The whole population lived in households. There were 55 households, out of which 5 (9.1%) had children under the age of 18 living in them, 33 (60.0%) were married-couple households, 3 (5.5%) were cohabiting couple households, 14 (25.5%) had a female householder with no partner present, and 5 (9.1%) had a male householder with no partner present. 10 households (18.2%) were one person, and 4 (7.3%) were one person aged 65 or older. The average household size was 1.95. There were 40 families (72.7% of all households).

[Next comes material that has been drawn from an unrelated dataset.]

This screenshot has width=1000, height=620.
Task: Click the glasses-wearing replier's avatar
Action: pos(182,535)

The age distribution was 5 people (4.7%) under the age of 18, 10 people (9.3%) aged 18 to 24, 12 people (11.2%) aged 25 to 44, 41 people (38.3%) aged 45 to 64, and 39 people (36.4%) who were 65 years of age or older. The median age was 55.9 years. There were 48 males and 59 females.

There were 129 housing units at an average density of 175.0 /mi2, of which 55 (42.6%) were occupied. Of these, 43 (78.2%) were owner-occupied, and 12 (21.8%) were occupied by renters.

==Education==
It is in the Shoreline Unified School District.